= Big Hardee =

Hamburger made by Hardee's

The Big Hardee is a hamburger sandwich offered by Hardee's. The original Big Hardee was introduced in 1995 and was designed to compete against McDonald's Big Mac or Burger King's Whopper.

==History==
The Big Hardee burger was first rolled out chainwide in the fall of 1995. Additionally, Hardee's sister chain, Carl's Jr. also introduced its version of the Big Hardee, The Big Carl. The Big Hardee debuted in a commercial with the Big Mac sandwich, and had a jingle that goes, "More meat, more cheese, less money. La la la la la."

It was re-released in 2009. When the Big Hardee became available in Sep. 2009, it sold for $2.29, at the time around 70 cents less than the average Big Mac price. CKE Restaurants had, that August, also re-released the Big Carl. The Big Hardee was reintroduced in response to McDonald's inclusion of Angus beef into its own sandwich lineup.

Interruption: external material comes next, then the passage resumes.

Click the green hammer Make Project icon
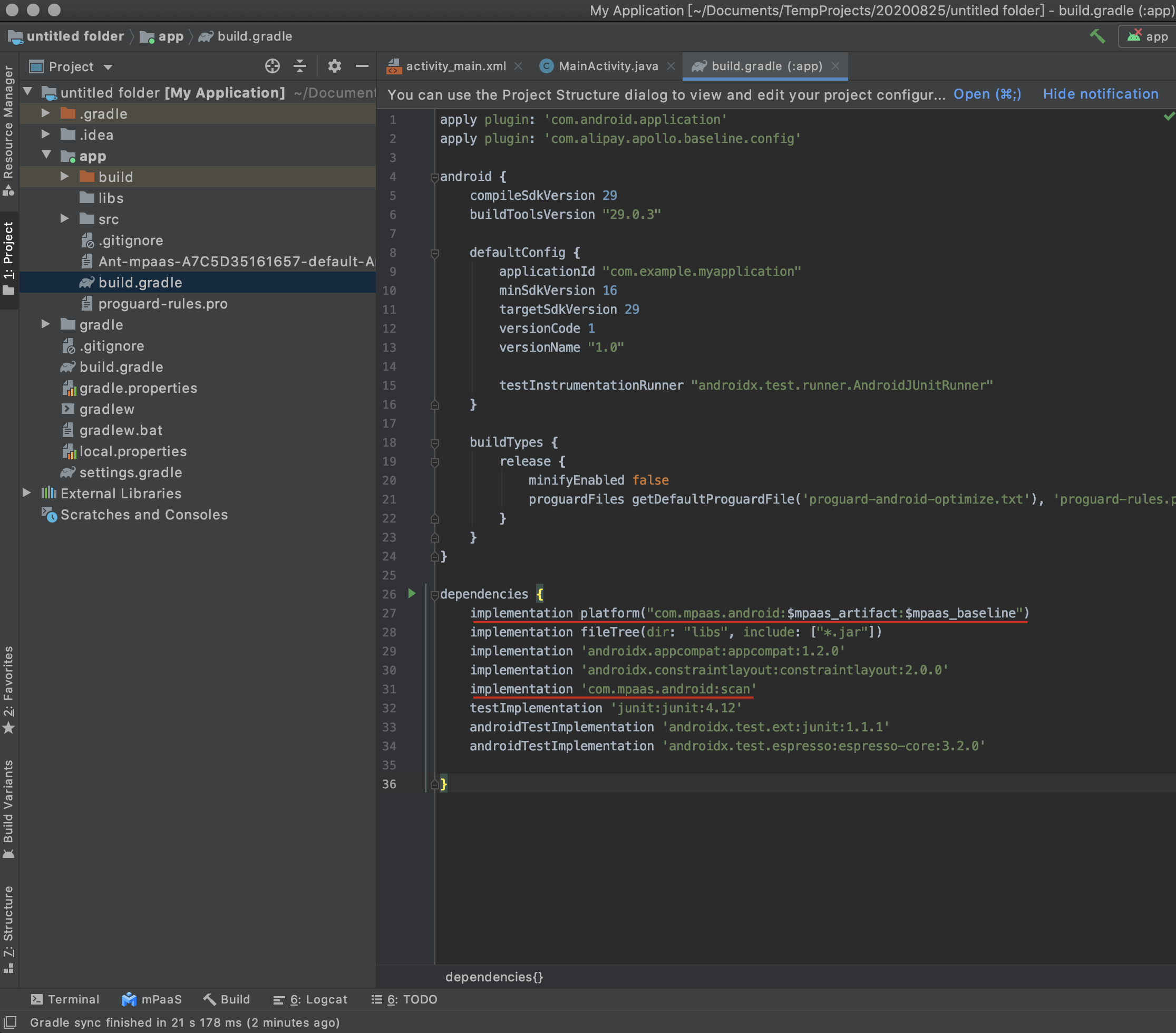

The Big Hardee was launched in conjunction with an ad campaign that the Los Angeles Times said was aimed at "belittling" the Big Mac.

In Mar. 2025, Hardee's still sold the Big Hardee as one of its 18 burgers, with the sandwich listed as having 920 calories.

==Description==
The sandwich features three 9:1 (9 patties = 1 pound) beef patties, two slices of American cheese, shredded lettuce and Big Twin Sauce on a 4-inch seeded bun. The sandwich averages 920 calories, 58g of fat and 1380 mg of sodium.